Whitney makes a cameo meeting Cameran for lunch, and they're joined by Shep. Shep reminds them to attend the bourbon event, and I want to know how in the hell Craig went from law to whiskey. Cameran is so damn smart and reads my mind via TV: she and I think that bourbon is a sneaky, new-money way to reintroduce #OldCraig.

And now, for the ultimate reason I can now no longer look at Shep without smiling: Shep is inviting everyone to his family’s mountain home. It's in my favorite place to visit as a child, Linville, NC! Tweetsie Railroad, whoot whoot! I instantly want to bitch-slap Cameran and Whitney for not being down for the Mile-High Bridge.

They get pissed because Kathryn is being invited by Shep.
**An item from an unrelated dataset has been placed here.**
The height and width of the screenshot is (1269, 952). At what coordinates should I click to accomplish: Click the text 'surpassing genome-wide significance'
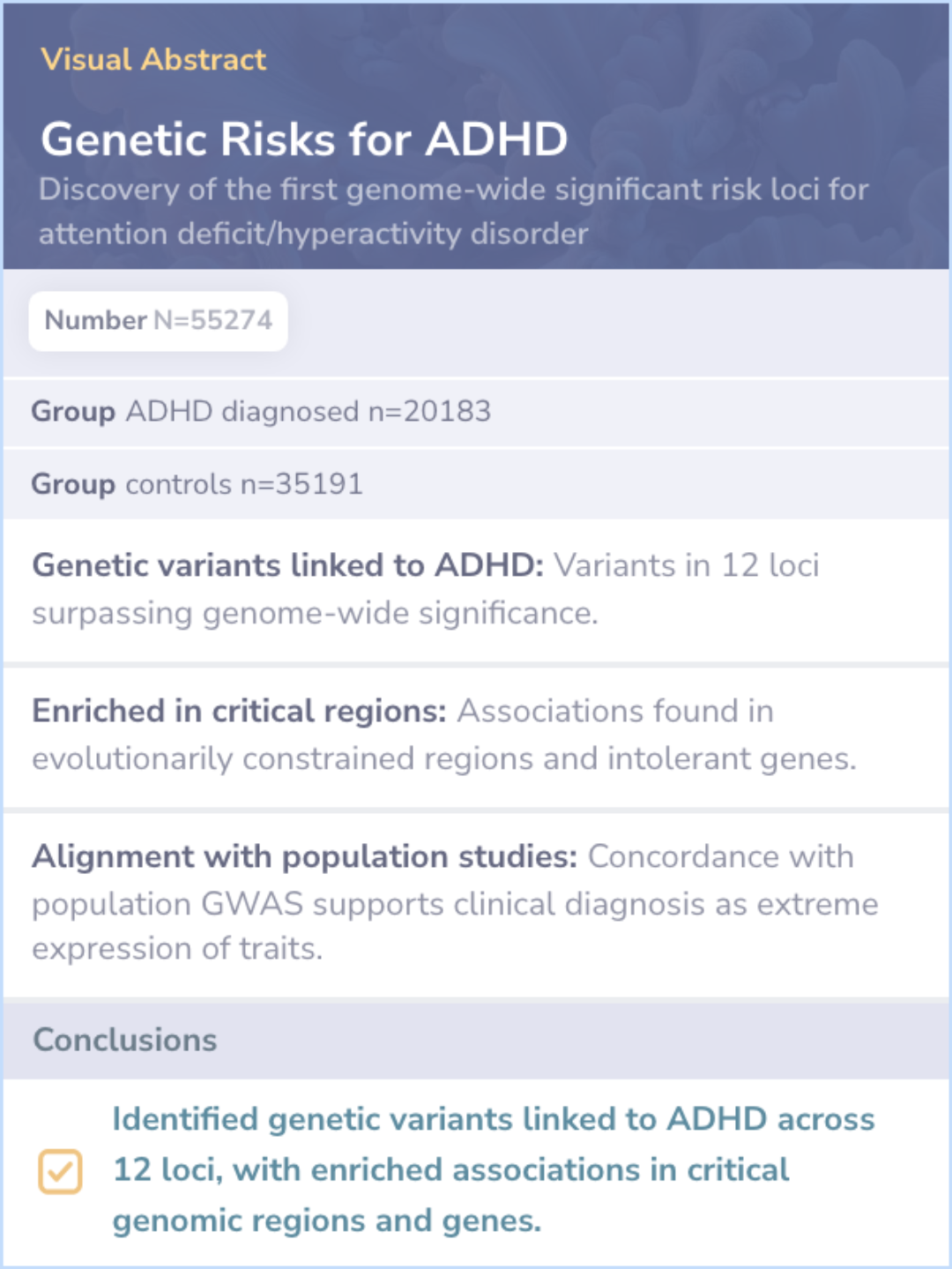[x=315, y=613]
He’s trying to experiment with her to see if she can be nice to people. He wants to be nice to everyone, but no one can please everyone. The answer is simple: invite everyone and let chips fall where they may.

Finally the bourbon tasting; I don’t know about y’all but I forgot this happened, which sucks since it’s the episode’s title. Gentry bourbon’s concept is simple and classy: JD honors his grandfather’s love of whiskey with bourbon bearing his name. I wish people remembered me by getting drunk. Craig slowly digs at JD; seriously who even jokes about not liking the owner’s idea?!

Then the tension grows. Craig is all like bra, how come you don’t trust me to tell me that we’re gonna have 10,000 cases of this junk by year TWO?! And JD tells us that Craig’s job is to basically shut up and be a gopher. Damn, perhaps that Nigerian prince scam analogy I heard earlier is not too far off actually. The boys and girls come in, and Craig starts talking to Shep about bourbon like he’s the boss. Gotta give it to #NewShep: he at least waits until his talking head to make fun of #BourbonCraig’s desire to be #OldCraig in fancy clothes.

I think of at least two comments now per episode that feel terribly wrong; Cameran’s analogy of the four bourbon categories including heat representing how you pick out a woman is one of them. The tasting begins and #BourbonCraig tries to SparkNotes the crap out of Dani during the explanation. Dani is gonna be a great mama yall because she shuts him the hell up in a nice way only stellar Southern women do.

JD breaks up the group for intimate conversations, and #BourbonCraig feels like crap because Dani, who has 15 years in the liquor industry, gets asked by JD to lead their group instead of new partner #BourbonCraig who knows every bartender in Charleston. Wrong values JD!

After elegantly gagging on his sip Whitney asks Craig what bourbon is made of. OK Craig, here’s what you do in these times: go to the potty, pull out sassy Siri, and bullshit that answer with confidence. Instead. He’s like I don’t know bra. He then asks Dani on how to be confident to get in the business. Dani’s like dude, this is a serious ass business just cause you like getting drunk, that isn't gonna cut it.

Craig tells us that he knows Dani is better than him, but he’s smart. So smart to get fired on national TV. Sorry bud, I love ya, but that’s gonna be talked about for a while longer.

How can Craig give Shep free bourbon?! OMG it’s #NewShep! Instead of emotionally beating the shit out of Craig, he offers him advice and encouragement. Meanwhile, the ULTIMATE betrayal: JD wants Dani to manage bourbon, not #BourbonCraig.

Finally the conversation between these three bourbon afficionados. JD tells Craig some truth: this is a new venture, with the actual family name on it, and he wants experience behind it. Nothing personal, ok? You are an assistant partner, or maybe just in the hotel partnership.

At the end of it all, Craig and JD say in front of Naomie how he needs to get it together, and Naomie is upset that Craig is not running the bourbon branch. I can’t tell why really? Is she just sad her man isn’t CEO yet, or does she feel that #NewCraig who isn’t #BourbonCraig is actually a #loserCraig?